Recorded data.

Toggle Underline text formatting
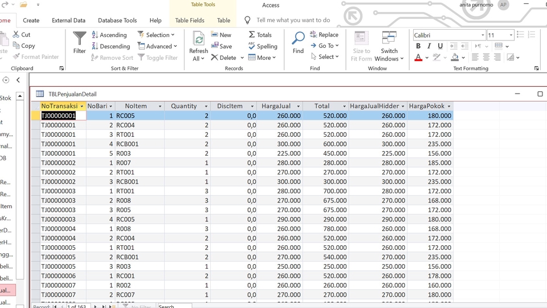547x308 pixels. [440, 46]
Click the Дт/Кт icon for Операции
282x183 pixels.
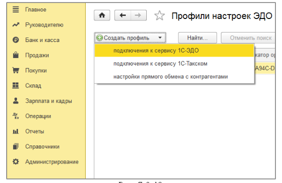(16, 116)
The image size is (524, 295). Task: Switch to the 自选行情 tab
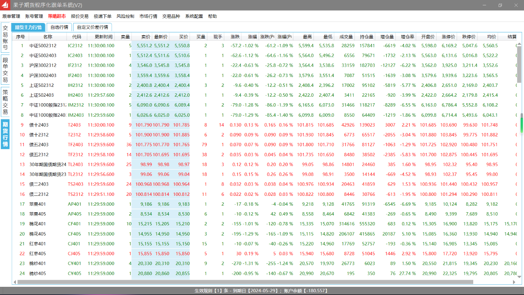59,27
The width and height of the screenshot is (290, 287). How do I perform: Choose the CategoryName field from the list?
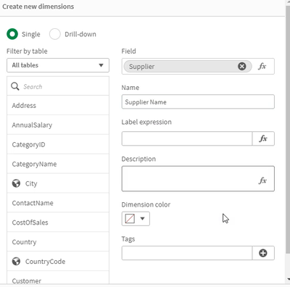58,164

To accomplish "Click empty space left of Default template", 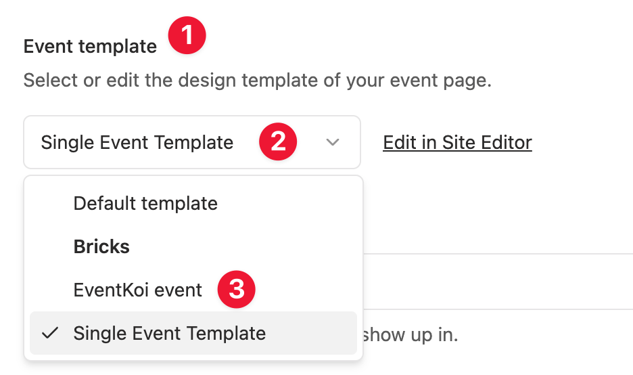I will click(x=49, y=203).
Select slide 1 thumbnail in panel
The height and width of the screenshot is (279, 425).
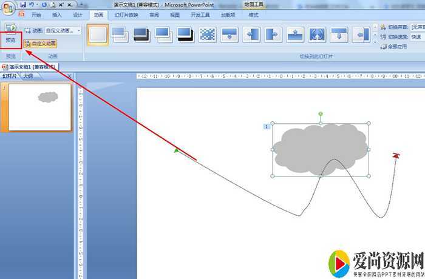point(39,107)
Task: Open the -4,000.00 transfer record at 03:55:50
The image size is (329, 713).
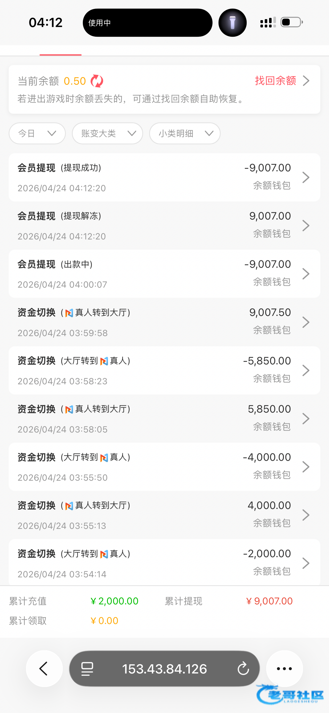Action: 165,467
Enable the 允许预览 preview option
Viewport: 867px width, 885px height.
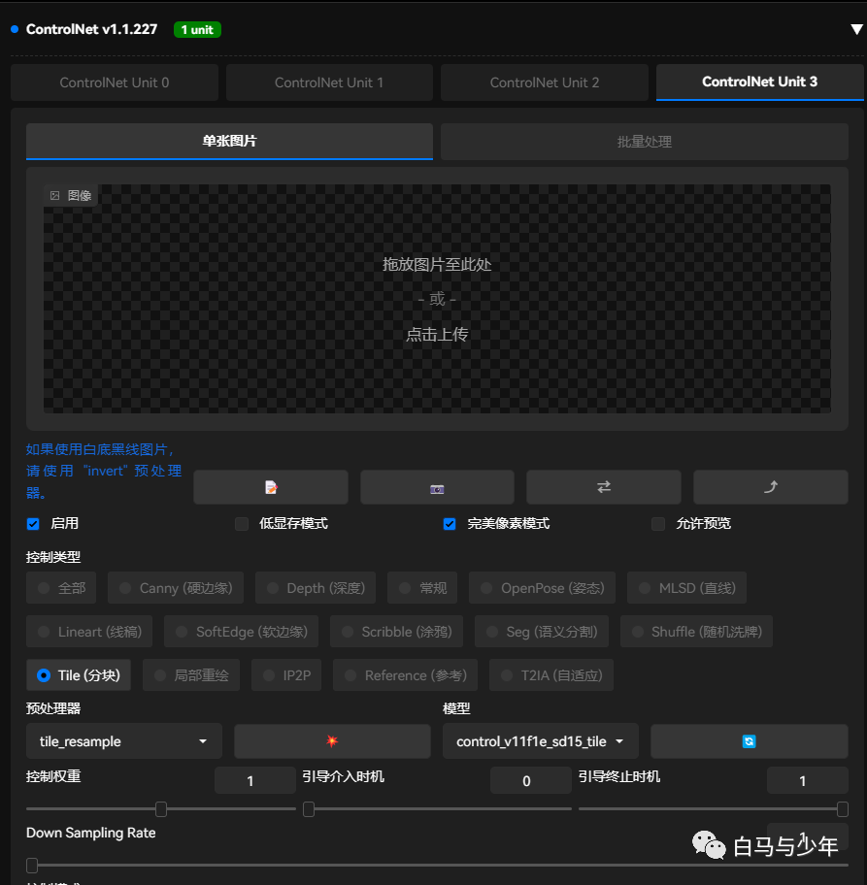[x=656, y=523]
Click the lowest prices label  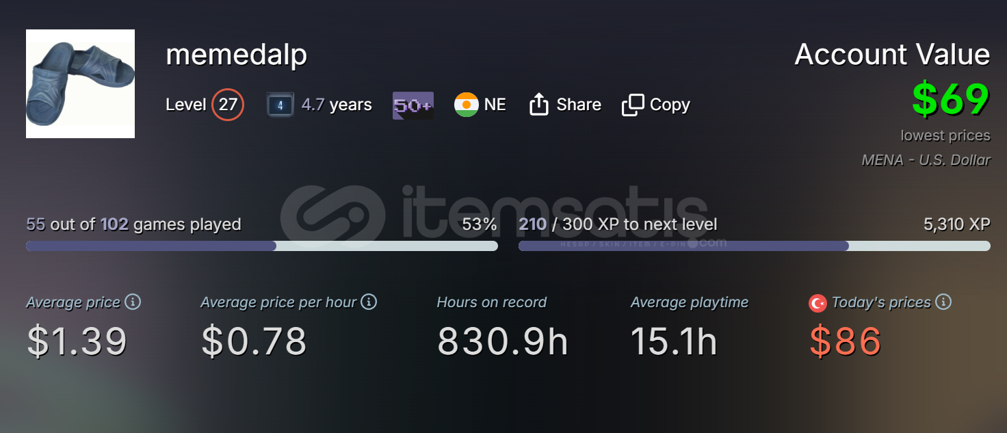945,135
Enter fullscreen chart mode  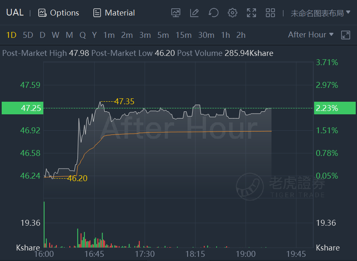coord(251,13)
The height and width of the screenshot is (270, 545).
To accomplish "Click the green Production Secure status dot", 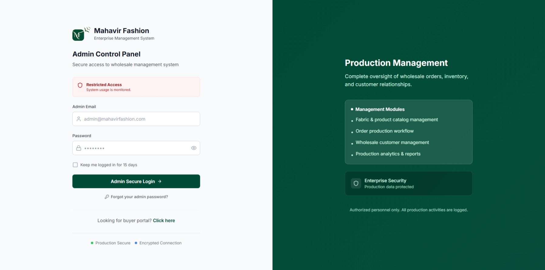I will (x=92, y=243).
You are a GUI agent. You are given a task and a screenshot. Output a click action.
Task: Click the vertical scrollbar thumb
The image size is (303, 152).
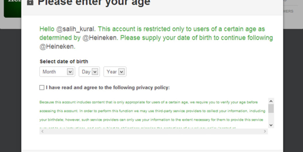271,108
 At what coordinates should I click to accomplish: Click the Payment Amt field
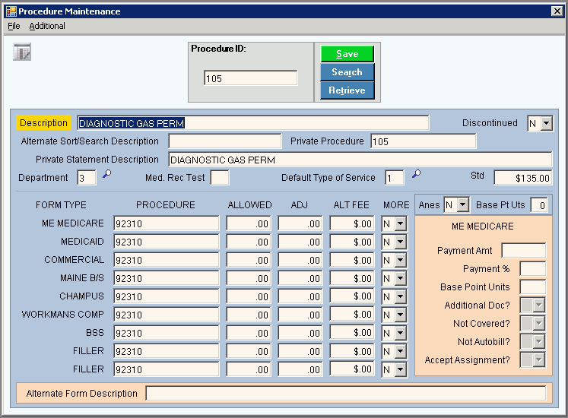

Problem to solve.
Beginning with the line that contains "You are a GUI" and ending with the final line of the entries, every line must be copied exactly; the pictures must not.

Exercise solution.
You are a GUI agent. You are given a task and a screenshot. Output a click action.
Task: Click the vertical scrollbar thumb
The image size is (303, 152).
271,108
 At what coordinates should I click to accomplish: Click the Payment Amt field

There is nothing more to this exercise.